Mailing List Archive

race condition in clamd
Hello!

I think I fixed race condition in clamd. You initialized startup time of
thread after its flag set to active and after thread is created. Creation of
new thread sometimes switches timeslice to the monitor, it compares current
time with that unitialized value and sometimes kills the new thread
complaining about timeout to syslog. Try to

clamdscan bigfile & clamdscan bigfile & clamdscan bigfile & clamdscan
bigfile & clamdscan bigfile & clamdscan bigfile & clamdscan bigfile &
clamdscan bigfile & clamdscan bigfile & clamdscan bigfile & clamdscan
bigfile & clamdscan bigfile & clamdscan bigfile & clamdscan bigfile &
clamdscan bigfile & clamdscan bigfile & clamdscan bigfile & clamdscan
bigfile &

with enough big amount of maxchildren (I use 20) and look if some of them
die because of instant timeout.

I suggest to initialize ths[i].active and ths[i].start in thread function
itself. And it is good to close descriptor if the thread did not start (due
to lack of system resources, for example).

Another thing in clamd is it uses FILE *tmp to create temporary file for
stream, but closes only file descriptor, not whole stream.

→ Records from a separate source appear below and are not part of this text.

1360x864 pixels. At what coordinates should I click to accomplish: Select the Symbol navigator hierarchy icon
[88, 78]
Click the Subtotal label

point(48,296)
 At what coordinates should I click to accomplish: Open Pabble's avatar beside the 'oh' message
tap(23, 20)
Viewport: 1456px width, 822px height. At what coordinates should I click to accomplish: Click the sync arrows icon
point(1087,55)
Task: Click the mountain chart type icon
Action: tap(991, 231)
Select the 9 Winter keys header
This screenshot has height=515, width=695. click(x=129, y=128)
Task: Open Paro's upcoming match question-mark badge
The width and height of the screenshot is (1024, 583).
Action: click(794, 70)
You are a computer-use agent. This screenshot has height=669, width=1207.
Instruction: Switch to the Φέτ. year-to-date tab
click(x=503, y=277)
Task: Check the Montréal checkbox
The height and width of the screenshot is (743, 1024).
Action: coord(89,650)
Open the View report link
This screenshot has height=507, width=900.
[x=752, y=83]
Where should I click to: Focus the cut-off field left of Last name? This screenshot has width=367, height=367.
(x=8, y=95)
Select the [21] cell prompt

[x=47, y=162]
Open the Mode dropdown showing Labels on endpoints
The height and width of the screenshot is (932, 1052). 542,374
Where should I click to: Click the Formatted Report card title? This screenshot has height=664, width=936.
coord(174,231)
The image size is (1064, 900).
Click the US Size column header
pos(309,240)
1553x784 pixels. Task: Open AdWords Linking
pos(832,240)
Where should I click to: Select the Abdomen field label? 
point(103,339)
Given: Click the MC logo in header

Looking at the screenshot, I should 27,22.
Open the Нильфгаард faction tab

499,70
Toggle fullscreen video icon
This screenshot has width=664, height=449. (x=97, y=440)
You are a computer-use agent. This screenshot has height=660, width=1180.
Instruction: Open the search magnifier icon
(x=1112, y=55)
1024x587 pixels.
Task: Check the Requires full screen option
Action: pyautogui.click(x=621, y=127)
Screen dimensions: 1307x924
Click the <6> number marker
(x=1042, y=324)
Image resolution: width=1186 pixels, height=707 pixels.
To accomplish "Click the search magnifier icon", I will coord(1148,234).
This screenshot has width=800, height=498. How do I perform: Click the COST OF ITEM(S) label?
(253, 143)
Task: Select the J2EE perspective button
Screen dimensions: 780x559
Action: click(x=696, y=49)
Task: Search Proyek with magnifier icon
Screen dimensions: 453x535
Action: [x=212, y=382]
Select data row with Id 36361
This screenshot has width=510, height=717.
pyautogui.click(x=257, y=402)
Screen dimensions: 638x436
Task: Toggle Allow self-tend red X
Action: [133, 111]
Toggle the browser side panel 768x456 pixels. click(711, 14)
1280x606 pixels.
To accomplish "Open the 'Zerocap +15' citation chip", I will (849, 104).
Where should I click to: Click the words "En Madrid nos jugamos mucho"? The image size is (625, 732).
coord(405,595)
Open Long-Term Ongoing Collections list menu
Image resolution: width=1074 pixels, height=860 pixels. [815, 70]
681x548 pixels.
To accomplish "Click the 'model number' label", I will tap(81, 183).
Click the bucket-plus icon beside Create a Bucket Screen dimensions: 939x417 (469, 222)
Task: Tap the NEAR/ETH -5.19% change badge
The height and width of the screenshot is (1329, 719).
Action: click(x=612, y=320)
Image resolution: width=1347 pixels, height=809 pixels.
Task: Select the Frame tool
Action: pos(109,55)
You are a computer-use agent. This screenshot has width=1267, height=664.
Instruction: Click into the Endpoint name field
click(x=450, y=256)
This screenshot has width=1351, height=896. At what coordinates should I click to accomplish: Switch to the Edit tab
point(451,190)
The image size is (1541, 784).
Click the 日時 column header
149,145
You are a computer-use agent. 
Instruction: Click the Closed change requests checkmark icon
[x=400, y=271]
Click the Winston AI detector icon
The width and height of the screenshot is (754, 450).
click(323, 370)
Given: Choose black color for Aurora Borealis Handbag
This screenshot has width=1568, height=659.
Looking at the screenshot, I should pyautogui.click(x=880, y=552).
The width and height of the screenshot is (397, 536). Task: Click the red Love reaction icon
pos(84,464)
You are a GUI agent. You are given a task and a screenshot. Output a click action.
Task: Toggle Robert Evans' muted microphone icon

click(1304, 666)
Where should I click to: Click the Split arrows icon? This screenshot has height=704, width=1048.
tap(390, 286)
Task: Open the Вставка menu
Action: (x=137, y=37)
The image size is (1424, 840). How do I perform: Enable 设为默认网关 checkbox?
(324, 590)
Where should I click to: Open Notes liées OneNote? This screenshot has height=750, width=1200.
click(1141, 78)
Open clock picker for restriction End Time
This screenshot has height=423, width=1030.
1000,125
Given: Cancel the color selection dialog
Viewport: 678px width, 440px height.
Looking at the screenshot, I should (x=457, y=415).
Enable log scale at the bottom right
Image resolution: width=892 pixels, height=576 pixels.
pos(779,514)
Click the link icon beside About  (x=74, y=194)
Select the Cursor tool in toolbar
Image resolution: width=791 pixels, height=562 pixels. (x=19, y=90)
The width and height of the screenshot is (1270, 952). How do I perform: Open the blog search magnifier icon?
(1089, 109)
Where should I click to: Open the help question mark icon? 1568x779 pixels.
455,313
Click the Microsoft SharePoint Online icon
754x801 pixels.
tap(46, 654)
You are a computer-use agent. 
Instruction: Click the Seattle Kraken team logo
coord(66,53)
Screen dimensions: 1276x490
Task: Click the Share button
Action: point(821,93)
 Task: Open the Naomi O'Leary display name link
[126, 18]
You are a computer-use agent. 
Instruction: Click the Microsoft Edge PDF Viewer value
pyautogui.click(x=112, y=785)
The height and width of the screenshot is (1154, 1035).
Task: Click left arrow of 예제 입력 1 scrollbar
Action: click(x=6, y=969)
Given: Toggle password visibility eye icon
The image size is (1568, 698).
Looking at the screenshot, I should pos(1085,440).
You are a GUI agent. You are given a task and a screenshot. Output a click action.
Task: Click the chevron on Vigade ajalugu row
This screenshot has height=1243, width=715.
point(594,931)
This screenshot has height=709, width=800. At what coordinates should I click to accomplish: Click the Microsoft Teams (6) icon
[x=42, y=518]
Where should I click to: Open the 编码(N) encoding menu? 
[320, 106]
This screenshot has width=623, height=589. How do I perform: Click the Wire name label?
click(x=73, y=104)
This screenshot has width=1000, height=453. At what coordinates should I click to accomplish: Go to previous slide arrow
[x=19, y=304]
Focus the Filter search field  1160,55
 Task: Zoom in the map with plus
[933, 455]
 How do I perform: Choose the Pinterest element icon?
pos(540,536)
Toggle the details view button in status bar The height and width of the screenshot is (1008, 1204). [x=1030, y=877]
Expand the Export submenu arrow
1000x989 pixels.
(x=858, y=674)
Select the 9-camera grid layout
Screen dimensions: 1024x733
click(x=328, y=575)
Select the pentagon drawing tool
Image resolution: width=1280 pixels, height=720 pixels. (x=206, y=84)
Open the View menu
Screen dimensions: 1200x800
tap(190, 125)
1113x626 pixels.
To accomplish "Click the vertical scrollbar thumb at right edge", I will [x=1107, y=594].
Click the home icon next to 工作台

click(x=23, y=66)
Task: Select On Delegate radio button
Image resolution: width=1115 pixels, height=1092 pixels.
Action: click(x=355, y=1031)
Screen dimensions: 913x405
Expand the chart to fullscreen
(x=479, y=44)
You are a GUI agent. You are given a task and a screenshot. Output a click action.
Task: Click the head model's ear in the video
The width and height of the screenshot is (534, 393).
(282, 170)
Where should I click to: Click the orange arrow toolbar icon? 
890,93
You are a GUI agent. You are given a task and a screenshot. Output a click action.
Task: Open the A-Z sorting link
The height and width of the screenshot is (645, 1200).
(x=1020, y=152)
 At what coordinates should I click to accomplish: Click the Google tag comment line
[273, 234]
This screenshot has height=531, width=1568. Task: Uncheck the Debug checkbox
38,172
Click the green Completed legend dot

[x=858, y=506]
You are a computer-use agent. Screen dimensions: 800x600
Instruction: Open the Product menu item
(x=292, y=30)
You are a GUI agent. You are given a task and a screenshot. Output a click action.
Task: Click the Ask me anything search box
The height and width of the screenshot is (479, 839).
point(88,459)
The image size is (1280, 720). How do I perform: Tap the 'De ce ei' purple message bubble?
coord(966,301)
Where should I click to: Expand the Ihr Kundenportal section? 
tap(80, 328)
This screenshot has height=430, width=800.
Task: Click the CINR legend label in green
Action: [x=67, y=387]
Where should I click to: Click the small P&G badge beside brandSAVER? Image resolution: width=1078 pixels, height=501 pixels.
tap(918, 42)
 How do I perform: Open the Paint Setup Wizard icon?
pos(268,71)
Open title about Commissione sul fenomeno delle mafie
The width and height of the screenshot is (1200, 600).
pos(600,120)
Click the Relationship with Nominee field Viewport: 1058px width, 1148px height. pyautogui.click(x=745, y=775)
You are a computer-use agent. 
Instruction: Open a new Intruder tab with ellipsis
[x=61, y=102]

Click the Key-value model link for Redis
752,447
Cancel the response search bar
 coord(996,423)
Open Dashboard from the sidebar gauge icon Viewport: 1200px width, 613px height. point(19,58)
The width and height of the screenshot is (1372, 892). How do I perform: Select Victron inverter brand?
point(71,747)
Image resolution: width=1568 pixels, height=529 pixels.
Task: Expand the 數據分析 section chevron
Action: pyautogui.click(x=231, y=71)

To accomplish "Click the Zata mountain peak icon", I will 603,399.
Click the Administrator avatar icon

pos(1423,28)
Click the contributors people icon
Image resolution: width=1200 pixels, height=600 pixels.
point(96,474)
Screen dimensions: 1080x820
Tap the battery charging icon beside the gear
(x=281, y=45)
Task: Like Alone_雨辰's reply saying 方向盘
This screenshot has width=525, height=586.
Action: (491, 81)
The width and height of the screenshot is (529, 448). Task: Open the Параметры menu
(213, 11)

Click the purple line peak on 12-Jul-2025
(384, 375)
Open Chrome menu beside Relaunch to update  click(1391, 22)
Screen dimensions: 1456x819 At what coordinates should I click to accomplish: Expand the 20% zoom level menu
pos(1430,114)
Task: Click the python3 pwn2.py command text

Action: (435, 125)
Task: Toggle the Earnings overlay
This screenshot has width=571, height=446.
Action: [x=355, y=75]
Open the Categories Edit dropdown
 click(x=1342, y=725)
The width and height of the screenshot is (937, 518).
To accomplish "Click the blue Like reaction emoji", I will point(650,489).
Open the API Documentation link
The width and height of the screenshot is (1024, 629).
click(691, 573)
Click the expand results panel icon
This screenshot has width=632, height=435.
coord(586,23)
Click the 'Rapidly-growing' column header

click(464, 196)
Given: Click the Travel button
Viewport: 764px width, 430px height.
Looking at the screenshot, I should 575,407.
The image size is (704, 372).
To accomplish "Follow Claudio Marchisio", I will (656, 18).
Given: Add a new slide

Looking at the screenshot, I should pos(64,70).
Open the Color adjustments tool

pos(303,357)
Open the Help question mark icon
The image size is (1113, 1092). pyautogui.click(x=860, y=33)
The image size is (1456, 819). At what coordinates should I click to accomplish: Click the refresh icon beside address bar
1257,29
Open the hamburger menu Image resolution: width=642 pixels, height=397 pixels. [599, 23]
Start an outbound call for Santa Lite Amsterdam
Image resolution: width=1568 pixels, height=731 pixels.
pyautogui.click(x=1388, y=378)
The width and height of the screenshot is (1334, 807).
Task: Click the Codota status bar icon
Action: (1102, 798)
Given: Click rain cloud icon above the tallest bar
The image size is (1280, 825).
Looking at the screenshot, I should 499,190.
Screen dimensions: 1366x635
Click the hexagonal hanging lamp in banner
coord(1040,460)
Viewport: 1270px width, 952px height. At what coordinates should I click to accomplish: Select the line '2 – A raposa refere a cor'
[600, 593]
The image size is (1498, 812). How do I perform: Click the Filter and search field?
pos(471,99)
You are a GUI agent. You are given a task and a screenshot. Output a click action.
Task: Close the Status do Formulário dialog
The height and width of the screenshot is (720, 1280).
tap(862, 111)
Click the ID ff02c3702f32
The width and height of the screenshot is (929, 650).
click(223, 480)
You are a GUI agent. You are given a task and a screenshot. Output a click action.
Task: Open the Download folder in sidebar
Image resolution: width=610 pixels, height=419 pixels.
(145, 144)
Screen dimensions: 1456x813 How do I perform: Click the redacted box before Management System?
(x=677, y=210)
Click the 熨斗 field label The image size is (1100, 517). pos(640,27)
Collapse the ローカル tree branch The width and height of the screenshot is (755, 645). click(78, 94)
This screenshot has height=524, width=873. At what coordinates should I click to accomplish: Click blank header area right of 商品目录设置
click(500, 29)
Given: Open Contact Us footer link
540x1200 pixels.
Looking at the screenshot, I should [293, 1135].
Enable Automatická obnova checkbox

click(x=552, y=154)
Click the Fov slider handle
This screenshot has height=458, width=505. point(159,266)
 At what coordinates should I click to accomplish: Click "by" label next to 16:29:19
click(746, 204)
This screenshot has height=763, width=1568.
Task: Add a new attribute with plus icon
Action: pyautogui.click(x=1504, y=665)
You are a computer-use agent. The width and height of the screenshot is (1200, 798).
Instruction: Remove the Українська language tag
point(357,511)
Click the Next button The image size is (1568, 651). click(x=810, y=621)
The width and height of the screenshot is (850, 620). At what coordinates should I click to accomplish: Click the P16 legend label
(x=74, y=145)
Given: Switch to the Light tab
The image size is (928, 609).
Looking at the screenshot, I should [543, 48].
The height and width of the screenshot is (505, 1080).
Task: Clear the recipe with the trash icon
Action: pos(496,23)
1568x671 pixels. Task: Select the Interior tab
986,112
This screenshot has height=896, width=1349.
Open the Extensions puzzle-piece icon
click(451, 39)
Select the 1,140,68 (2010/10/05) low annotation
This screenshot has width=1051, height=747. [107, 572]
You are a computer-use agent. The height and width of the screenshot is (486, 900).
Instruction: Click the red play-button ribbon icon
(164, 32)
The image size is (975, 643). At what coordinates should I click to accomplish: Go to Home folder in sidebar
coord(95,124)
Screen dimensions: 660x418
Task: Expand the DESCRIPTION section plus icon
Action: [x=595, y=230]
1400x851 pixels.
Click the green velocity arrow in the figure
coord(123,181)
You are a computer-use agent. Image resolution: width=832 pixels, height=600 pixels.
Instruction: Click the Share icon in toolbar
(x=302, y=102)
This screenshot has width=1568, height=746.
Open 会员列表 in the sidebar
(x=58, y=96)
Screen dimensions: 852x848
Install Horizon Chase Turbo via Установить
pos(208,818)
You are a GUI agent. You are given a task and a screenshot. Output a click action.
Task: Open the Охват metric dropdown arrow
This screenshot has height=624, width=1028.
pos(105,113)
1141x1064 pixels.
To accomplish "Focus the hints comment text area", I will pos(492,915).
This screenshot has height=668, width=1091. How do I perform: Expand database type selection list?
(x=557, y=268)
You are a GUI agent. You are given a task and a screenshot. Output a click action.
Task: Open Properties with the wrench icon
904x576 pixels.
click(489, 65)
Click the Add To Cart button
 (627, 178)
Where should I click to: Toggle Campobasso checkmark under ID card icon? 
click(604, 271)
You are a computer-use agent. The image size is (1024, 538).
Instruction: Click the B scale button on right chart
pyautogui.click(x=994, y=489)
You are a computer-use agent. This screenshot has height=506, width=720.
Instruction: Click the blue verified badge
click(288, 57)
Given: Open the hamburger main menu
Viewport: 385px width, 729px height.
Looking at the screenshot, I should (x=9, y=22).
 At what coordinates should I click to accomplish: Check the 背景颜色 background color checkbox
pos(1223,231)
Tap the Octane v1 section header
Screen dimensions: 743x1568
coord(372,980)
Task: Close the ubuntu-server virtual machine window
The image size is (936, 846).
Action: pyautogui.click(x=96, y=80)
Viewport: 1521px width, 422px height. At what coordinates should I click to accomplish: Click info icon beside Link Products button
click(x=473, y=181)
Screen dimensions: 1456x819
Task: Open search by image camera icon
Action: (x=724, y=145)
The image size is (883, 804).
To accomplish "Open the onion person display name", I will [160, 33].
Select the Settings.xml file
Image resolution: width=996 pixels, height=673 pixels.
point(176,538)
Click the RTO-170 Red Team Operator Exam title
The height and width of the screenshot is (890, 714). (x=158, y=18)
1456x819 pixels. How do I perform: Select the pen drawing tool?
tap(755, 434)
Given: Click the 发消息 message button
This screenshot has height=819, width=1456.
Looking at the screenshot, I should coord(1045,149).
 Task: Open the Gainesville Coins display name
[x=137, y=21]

Clamav-milter sometimes hang on final while(recv(...)) trying to wait for
clamd to close stream.

And thing not covered by this patch is file descriptor leakage in clamd.
Under linux go to /proc/<CLAMD-PID>/fd and compare its contents right after
startup and after several hours of milter operation. With my patch you'll be
able to see increasing filedescriptor number when accepting connection.
netstat shows hanging connections to clamd command socket.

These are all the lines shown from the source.